[ExI] towing an iceberg
BillK
pharos at gmail.com
Fri May 21 19:07:09 UTC 2021
On Fri, 21 May 2021 at 19:25, spike jones via extropy-chat
<extropy-chat at lists.extropy.org> wrote:
>
> Cool! A few days ago, this huge iceberg was formed when A-76 broke off the Ronne Ice Shelf.
>
> A-76 has been measured at about 4300 square km, and since about 10% of an iceberg is above water, then the volume of ice is the product of square km of visible ice times the average altitude above sea level of the surface of the ice times ten.
>
> Sooo… by that reckoning, this is a bunch of cubic km of ice.
>
> California (and the US in general) is going into another damn drought. What if… we could somehow haul A-76 up and park it about 50 km out at sea, then build a pipeline out to it which would bring fresh water from the melting ice over to the mainland.
>
> OK so how the heck do we haul a chunk of ice that size?
>
<snip>
>
> spike
> ______________________________________________
You can't tow an iceberg that big! There is already a lot of
expertise in this.
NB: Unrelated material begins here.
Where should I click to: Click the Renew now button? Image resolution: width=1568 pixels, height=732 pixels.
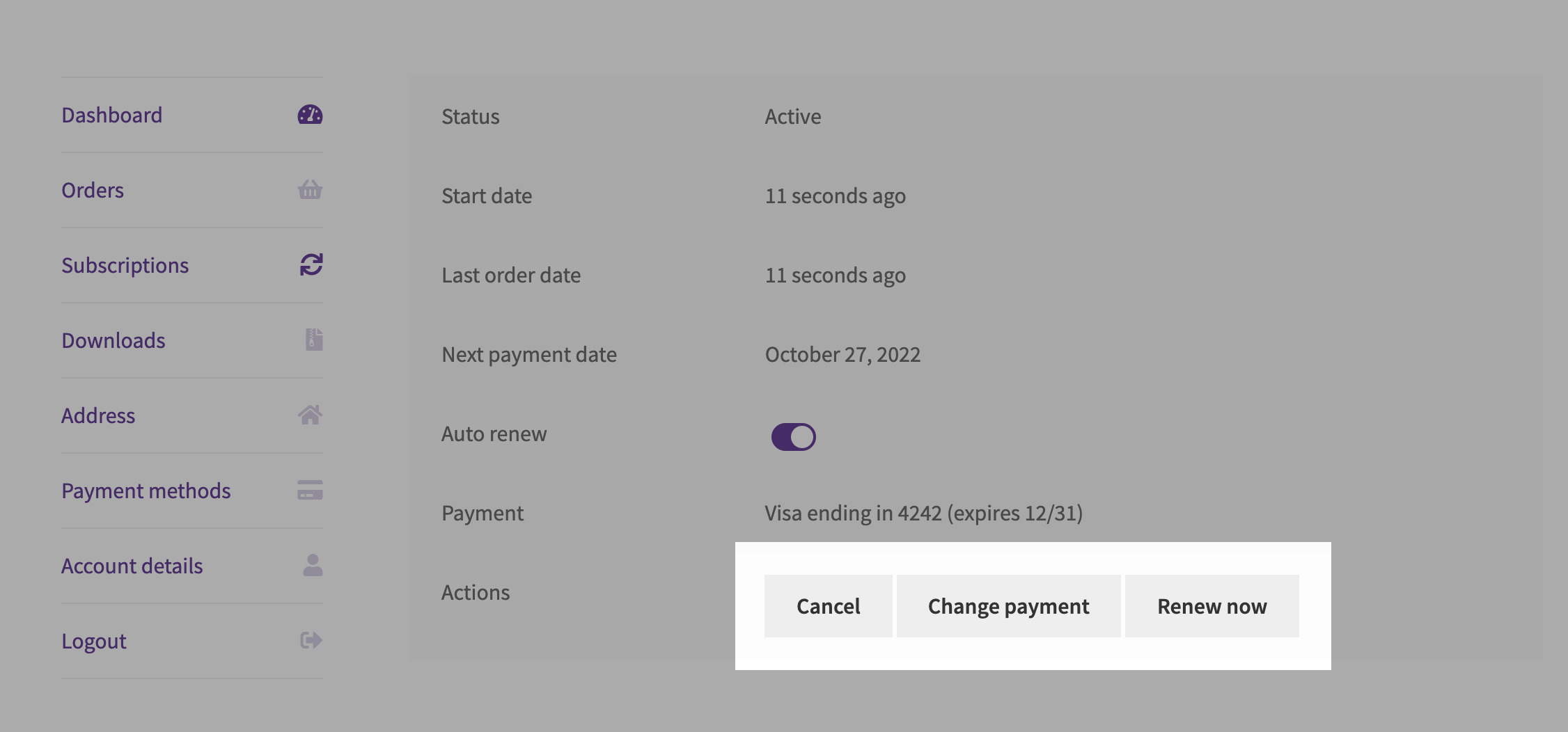pos(1212,606)
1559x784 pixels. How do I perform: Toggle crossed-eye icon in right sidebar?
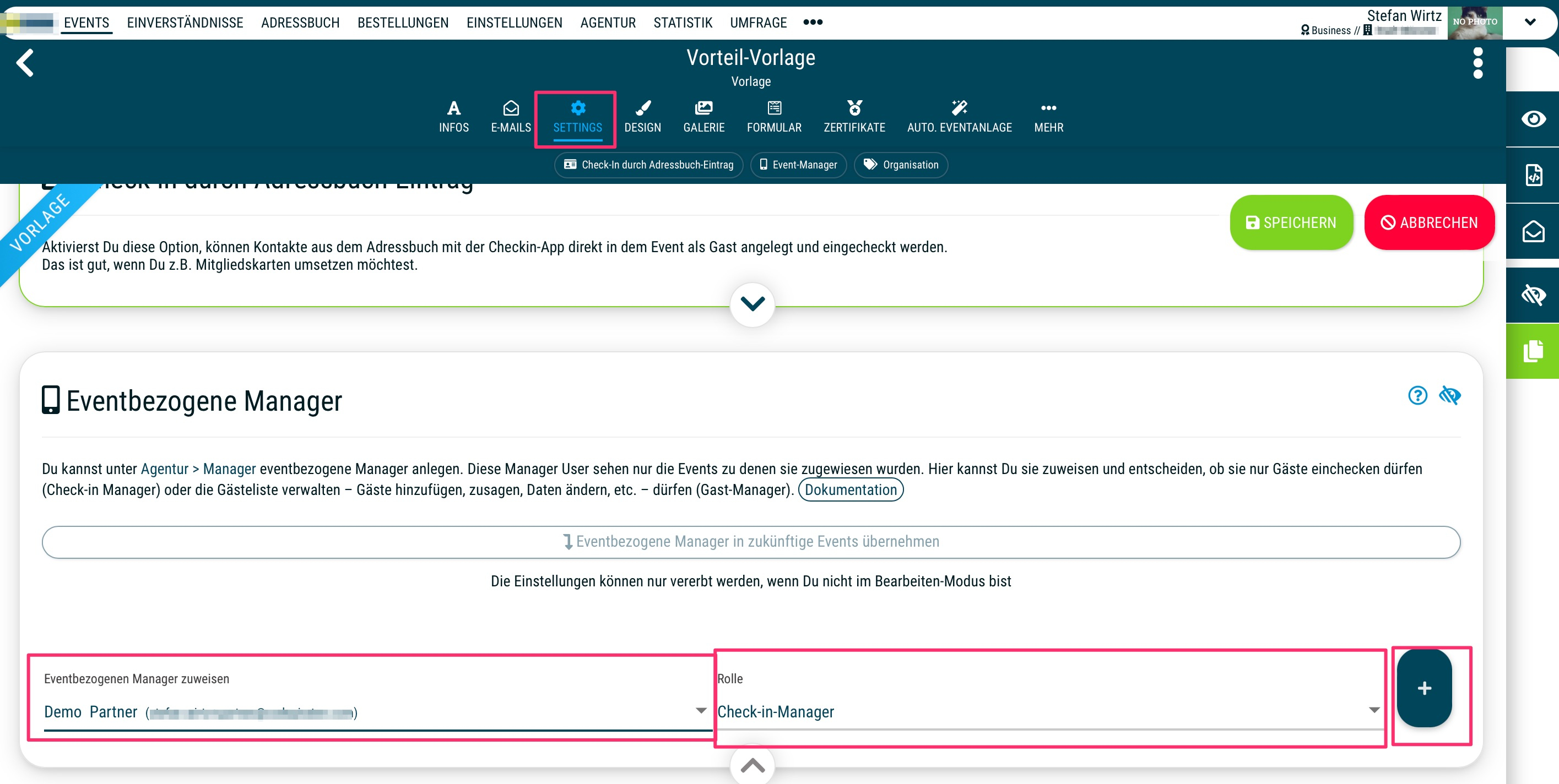(x=1533, y=295)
Smaller icebergs have to be towed all the time in
the Arctic to move them away from oil rigs. 70 to 80 a year.
A recent study is here:
<https://www.whoi.edu/news-insights/content/can-icebergs-be-towed-to-water-starved-cities/>
Apart from how to do the tow, other interesting problems to consider
are the amount of melting that will happen during the very slow towing
procedure and then how will that amount of ice affect the marine
environment and wildlife of wherever it ends up?